December Security Incident Led to Trading Suspensions
Flow, a layer-1 blockchain, experienced a security incident in December when an attacker exploited a vulnerability in the network. The flaw allowed certain assets to be duplicated rather than minted through standard supply controls. As a result, tokens could be created outside the intended issuance process.
According to the Foundation, the exploit led to $3.9 million in duplicated tokens. The organization stated that no user funds were compromised and that the counterfeit tokens were permanently destroyed. The attacker did not access or drain existing user balances.
Despite these remediation measures, several exchanges suspended FLOW trading due to concerns about the impact of duplicate tokens on asset value and overall network trust. The Korean exchanges later moved toward full delisting, prompting the current legal challenge.
Global Exchanges Continue to List FLOW
While Korean platforms announced plans to terminate support, Flow Foundation stated that major global exchanges have independently reviewed the situation and restored full FLOW services.
The Foundation reported that FLOW remains available on Coinbase, Kraken, OKX, Gate.io, HTX, Binance, and Bybit. It also emphasized its commitment to maintaining open access to FLOW in every market.
For international users, this means that despite regional trading suspensions in South Korea, the token continues to be listed and tradable on multiple large exchanges. The differing approaches between Korean exchanges and global platforms highlight how individual venues respond independently to security incidents.
Token Price and Ecosystem Metrics Show Sharp Declines
Market data indicates that FLOW has faced significant price pressure since the December incident.
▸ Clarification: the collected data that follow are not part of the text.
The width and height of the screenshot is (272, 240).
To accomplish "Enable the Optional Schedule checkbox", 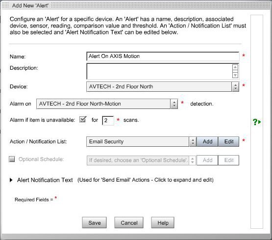I will tap(12, 159).
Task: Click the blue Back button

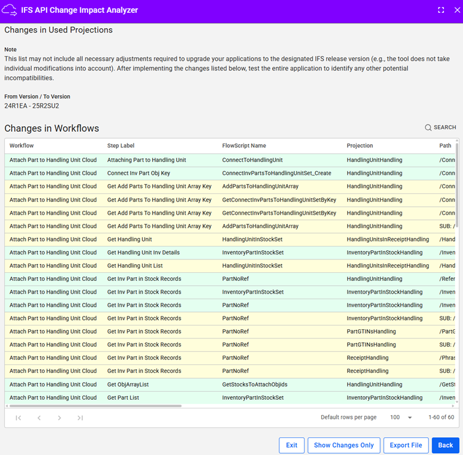Action: (445, 445)
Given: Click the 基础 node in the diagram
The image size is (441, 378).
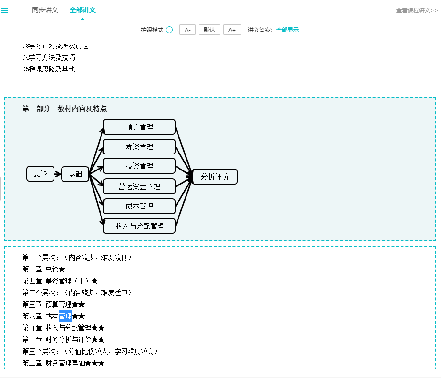Looking at the screenshot, I should point(75,174).
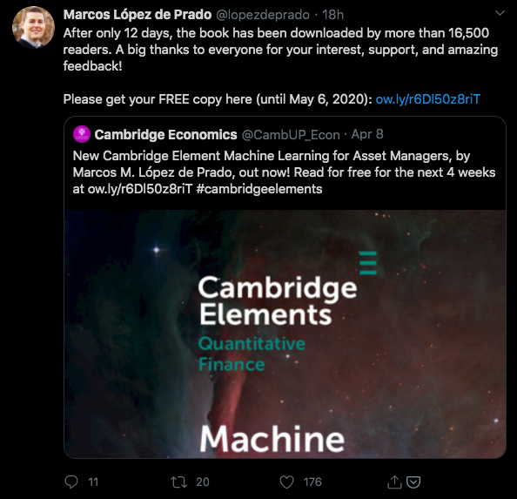Click the #cambridgeelements hashtag
Viewport: 517px width, 499px height.
259,189
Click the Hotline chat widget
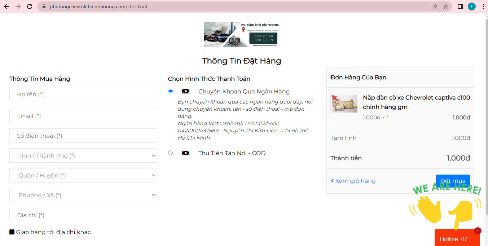 point(457,239)
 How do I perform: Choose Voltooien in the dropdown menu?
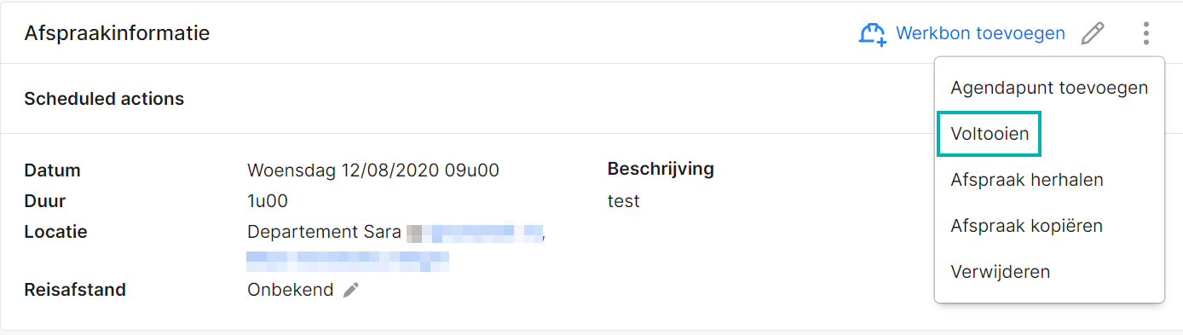tap(990, 134)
The token has fallen 75% since late December and is currently trading at $0.043.
The longer term performance shows a more substantial decline. FLOW is down 99.9% from its 2021 all-time high of $42, according to CoinGecko data cited in the report.
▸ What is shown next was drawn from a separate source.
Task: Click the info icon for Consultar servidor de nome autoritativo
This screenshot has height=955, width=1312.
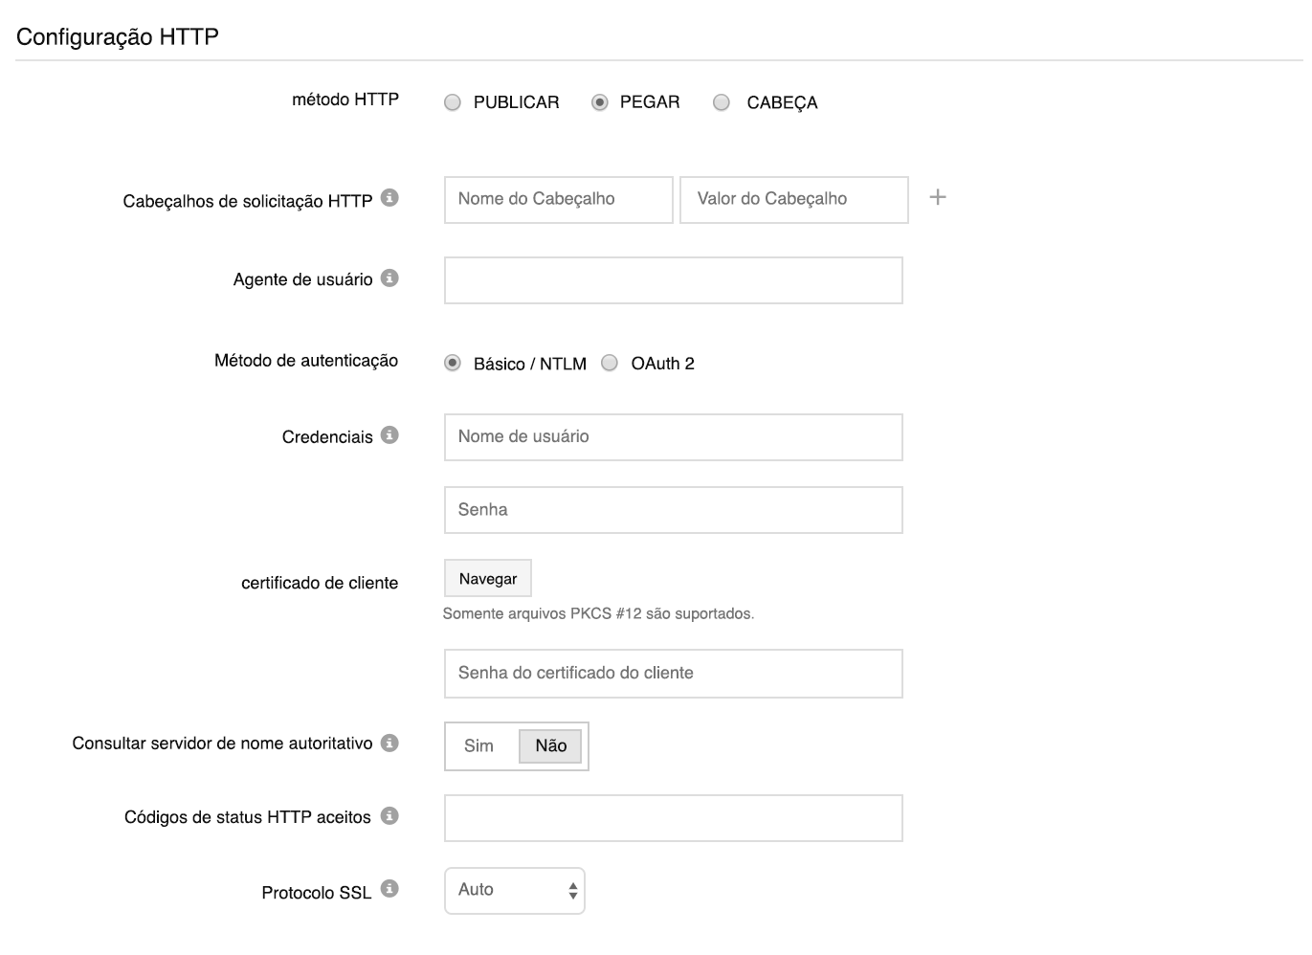Action: tap(389, 742)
On-chain activity metrics have also contracted. Total value locked on the Flow platform has decreased 82% to $21 million since its November 2025 peak, according to DeFiLlama. Data referenced in the report shows that TVL losses accelerated following the security incident.
The broader non-fungible token market has also contracted significantly. Total NFT market capitalization has declined 92% from a mid-2022 peak of around $17 billion to approximately $1.4 billion today, according to CoinGecko.
Flow’s Background and Ecosystem Development
Dapper Labs, known as the creator of the NFT project CryptoKitties, announced the development of Flow in 2019. The blockchain was designed as a new layer-1 network intended to address scalability challenges in Web3 games and digital collectibles.
According to the Foundation, the Flow ecosystem continues to develop, with brands including Disney, the NBA, the NFL, and Ticketmaster actively building on the blockchain.
The recent legal and market developments, however, have placed renewed attention on the network’s stability and token performance. Exchange support remains a critical factor for liquidity and accessibility, particularly in markets where local platforms play a dominant role in trading activity.
Our Assessment
Flow Foundation’s court filing represents a direct response to planned delistings by three major South Korean exchanges following a December security incident. Although the duplicated tokens were destroyed and no user funds were compromised, the event led to trading suspensions and a significant decline in FLOW’s market value and total value locked.
At the same time, the token remains listed on several major global exchanges, and Korbit continues to support trading in South Korea. The court’s decision will determine whether FLOW maintains access to the affected Korean platforms ahead of the announced March 16 termination date.